When a prominent evangelical leader, like Tony Campolo, announces his support for gay marriage, it’s likely to get reporters’ attention. It is indeed news, in that it is still unusual to hear an otherwise orthodox Christian announce heterodox views on sexuality. But in the case of Campolo, it may not be the kind of news that garners much attention. (One reason: His organization Red Letter Christians has argued for same-sex marriage several times.)
But we were surprised when former CT editor David Neff on Facebook praised Campolo’s move. As he put it in an email to me clarifying his comment, “I think the ethically responsible thing for gay and lesbian Christians to do is to form lasting, covenanted partnerships. I also believe that the church should help them in those partnerships in the same way the church should fortify traditional marriages.”

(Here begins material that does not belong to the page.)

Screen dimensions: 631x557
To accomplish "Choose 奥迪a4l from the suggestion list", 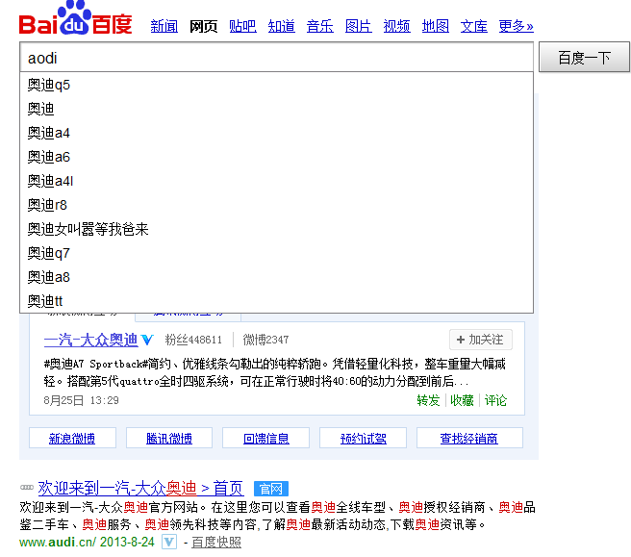I will click(51, 181).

At CT, we’re saddened that David has come to this conclusion. Saddened because we firmly believe that the Bible teaches that God intends the most intimate of covenant relationships to be enjoyed exclusively by a man and a woman. We’ve stated this view explicitly in many editorials, and it is implicit but clear in many of our feature stories.
Still, many of our readers become alarmed when a prominent evangelical leader says otherwise. Add the changes of mind to the legal juggernaut sweeping through the land to legitimize gay marriage, and the orthodox can become demoralized. They fear that history will sweep all of us into this view eventually.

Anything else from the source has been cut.